Research over the past decade has examined the medicinal benefits of mushrooms, such as: B. treating people suffering from depression, anxiety and addiction. It can also reduce the psychological burden on patients being treated for cancer. The next few years will likely uncover even more benefits in fungi and other entheogenic plants.
What is a dose of mushrooms?
A comfortable dose of mushrooms depends on each consumer. For some, taking about a gram is a microdose and won’t produce any visual effects, but may help someone feel less anxious and be more receptive to creative ideas. For others, it may feel normal to eat a whole eighth (3.5 grams) and see intense visions during a hike.
Most mushroom consumers stay within this 1-3.5 gram range.
To learn more about what might be the right dose for you, read our article on shroom dosing.
How to dose psychedelic mushrooms
What to do if you took too many mushrooms?
Too much of a good thing, even too much of a good thing, can lead to some bad things. Mushrooms can produce a wide spectrum of effects depending on the type, amount, and physiological factors of the consumer consumed (age, metabolism, health history).
(Ann Clancy / Leafly)
Too high a dose of mushrooms can lead to unpleasantly intense hallucinations, anxiety, and paranoia, among other symptoms. Previous research has suggested that too many mushrooms can induce psychosis, delusions, and loss of reality due to the hallucinations mushrooms can induce. Recent evidence suggests that this claim is flawed and based on stigma rather than research.

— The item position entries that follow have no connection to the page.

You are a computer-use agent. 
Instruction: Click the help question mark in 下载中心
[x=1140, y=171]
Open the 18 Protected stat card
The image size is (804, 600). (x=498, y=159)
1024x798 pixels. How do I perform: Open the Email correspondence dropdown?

If you find yourself in a situation where you’ve taken too many shrooms, don’t panic. The best thing you can do is find someone who is sober as soon as possible to anchor your experience. Ingesting an excessive dose of mushrooms can cause paranoia, unusual body sensations and vomiting and, although highly unlikely, even seizures.
8 ways to get sober again
The effects of a high dose of shrooms usually last 6–8 hours at most, although psychological effects such as anxiety or mood swings can last longer. As in our guide on what to do when you’re too high from weed, we recommend drinking, eating, and staying in a calm, controlled environment. A walk or exercise might be too stimulating for an intense mushroom trip, but try to get some fresh air.

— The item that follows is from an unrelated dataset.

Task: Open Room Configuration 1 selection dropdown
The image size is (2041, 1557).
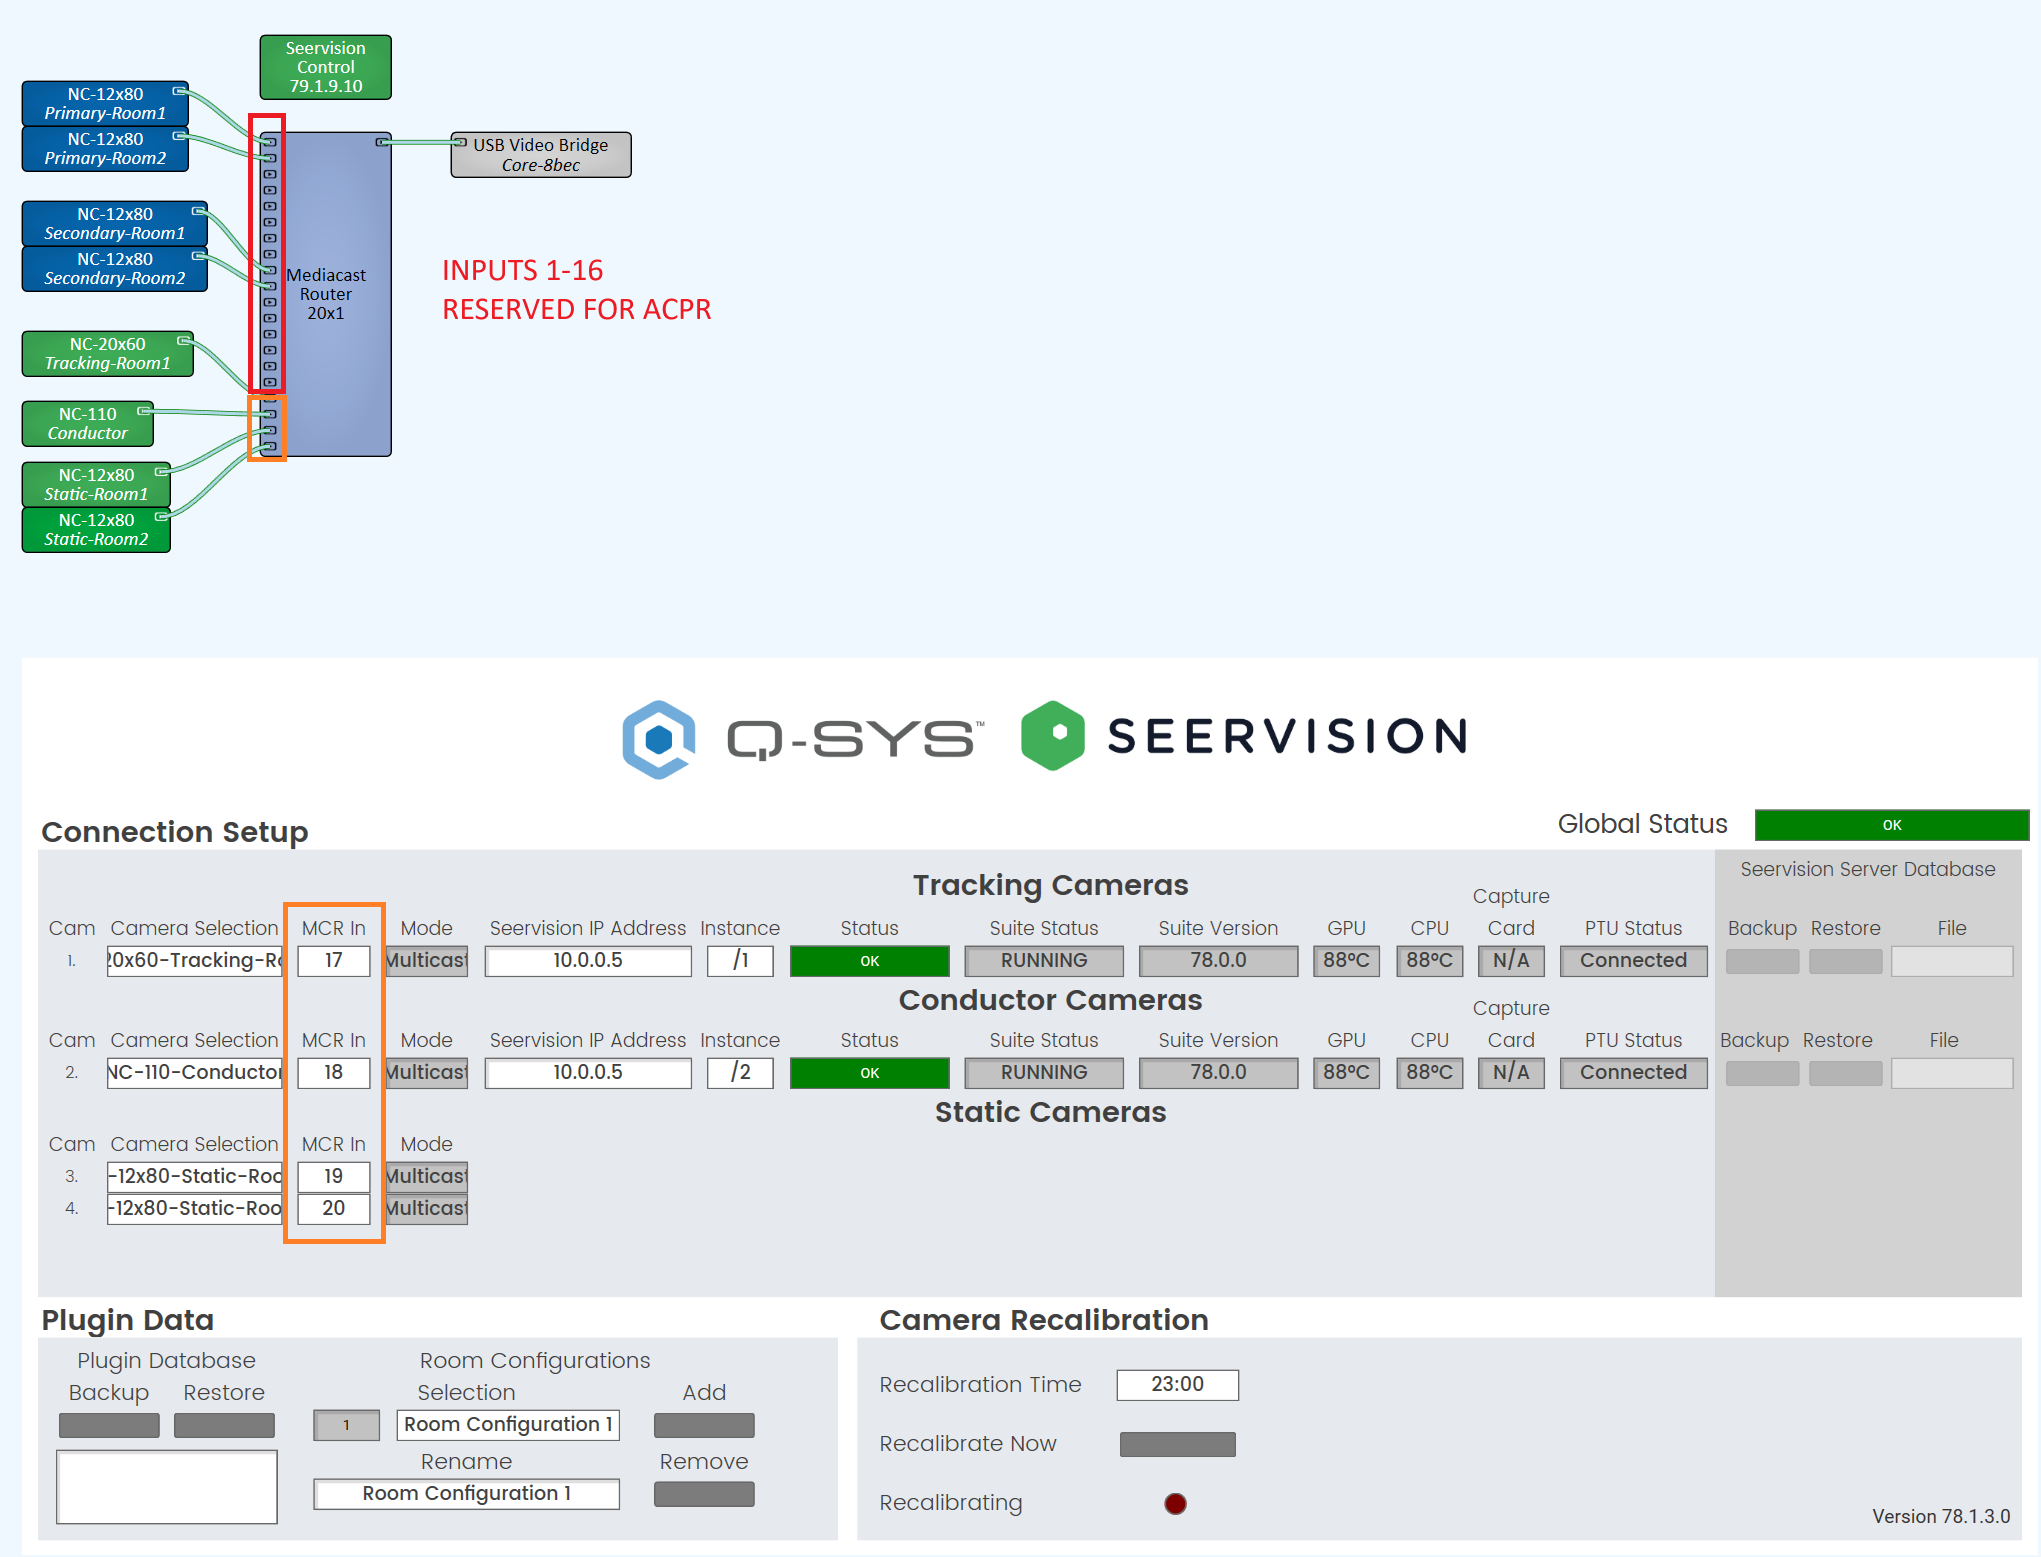Action: click(508, 1425)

The lack of mushroom research means that they and their effects are still somewhat unknown and unpredictable. If you feel seriously ill, do not hesitate to contact your healthcare provider.
Can you die from too many mushrooms?
While it can certainly feel awful if you’ve ingested too many shrooms, the chances of dying from them are slim to non-existent. Very few consumers report needing to see a doctor, and scientists who have studied the negative effects of ingesting psilocybin mushrooms have found that it is often due to high doses (exact amount is not specified) and mixing Mushrooms are related to other substances – more research is needed to make a definitive statement.

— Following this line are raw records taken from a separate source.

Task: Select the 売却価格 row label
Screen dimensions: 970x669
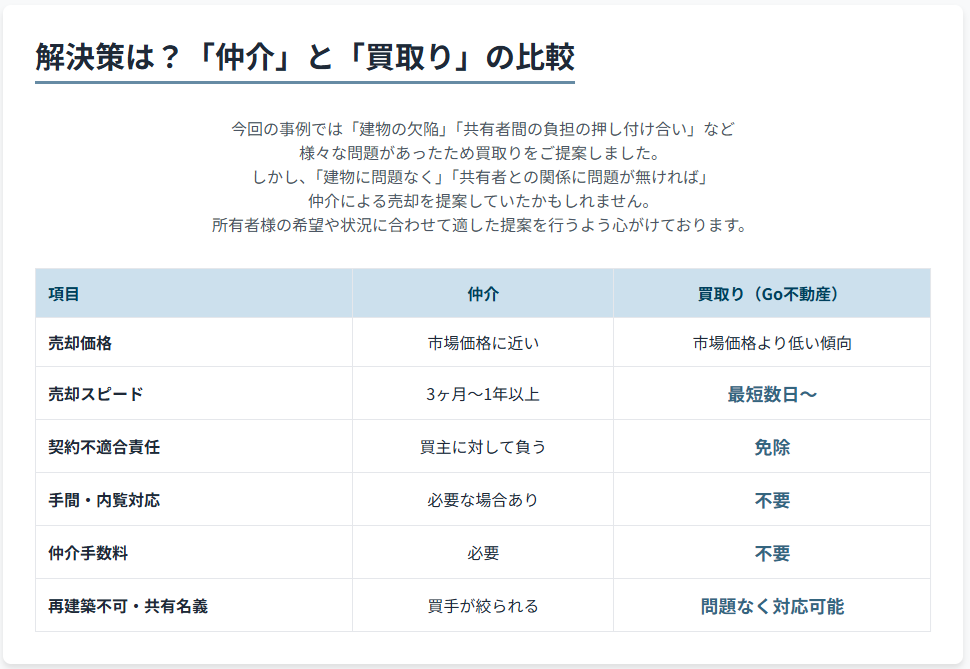Action: (80, 343)
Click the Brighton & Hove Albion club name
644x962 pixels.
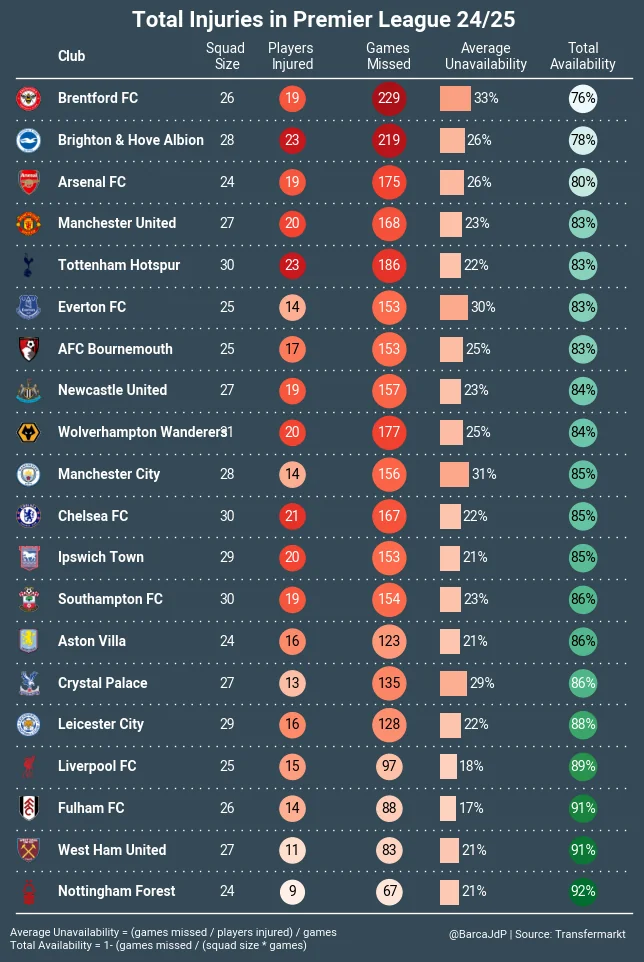(x=130, y=140)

High doses of mushrooms often affect a person’s coordination and balance, as well as their depth of field, so we recommend avoiding driving, strenuous physical activity, and drinking alcohol when ingesting mushrooms.
Keep in mind that due to the huge variety of fungal species, not all are benign. Different types of mushrooms contain different amounts of these toxins, and some are definitely too toxic to eat. Most mushroom poisoning results from misidentifying mushrooms and eating a poisonous variety.
Are mushrooms addictive?
Similar to cannabis, the classification of fungi as a Schedule I substance was based on propaganda and fear-mongering rather than scientific evidence. Mushrooms are not an addictive substance like alcohol, opioids and amphetamines can be; Ingestion of mushrooms does not lead to physical dependence.
However, some people can become emotionally dependent on mushrooms to cope with factors in their daily lives. We don’t yet know the full extent of the effects of psilocybin and psychedelics on the human brain, so we can’t say for sure that psilocybin mushrooms don’t have addictive properties.